It sounds like they called him in to give his opinion and he did that. I don't see how that is unhelpful. An employee's job is not to ensure that the employer gets its way no matter what.
My point was that everything they were they were trying to patent was an obvious trick of the trade. They were trying to patent thing along the lines of: generate->filter->rank. It's how basically any recommendation engine works and has been described in numerous existing patents.
But I tried not to be a jerk at all. Every time they asked me about a different aspect of the system, I could just say something like, "We used standard software engineering techniques using an algorithm built in to [common language] to sort things here. It's a fairly common approach to this sort of problem." After a statement like that, the patent lawyers had very little to pull on. They'd move on to another aspect and I'd give a similar answer.
A software patent without source code (or at least psuedo code) is effectively patenting "all possible implementions of this idea". That should be considered too broad.

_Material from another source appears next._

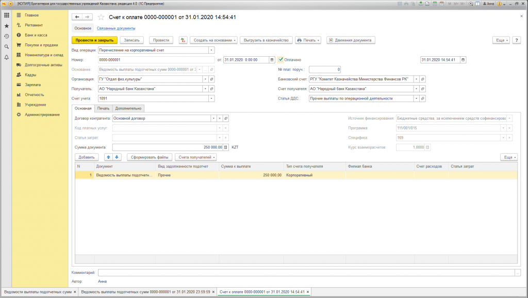Select the Ведомость выплаты row in table

[x=124, y=175]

That's what a patent is though. Protection for the idea, not the implementation.
You can disagree that software concepts can be patented (I tend towards this view), but you can't have a patent that only protects a particular implementation. That would be copyright.
>In Diamond v. Chakrabarty, the Supreme Court found that Congress intended patentable subject matter to "include anything under the sun that is made by man." ... However, the Court also stated that this broad definition has limits and does not embrace every discovery. According to the Court, the laws of nature, physical phenomena, and abstract ideas are not patentable.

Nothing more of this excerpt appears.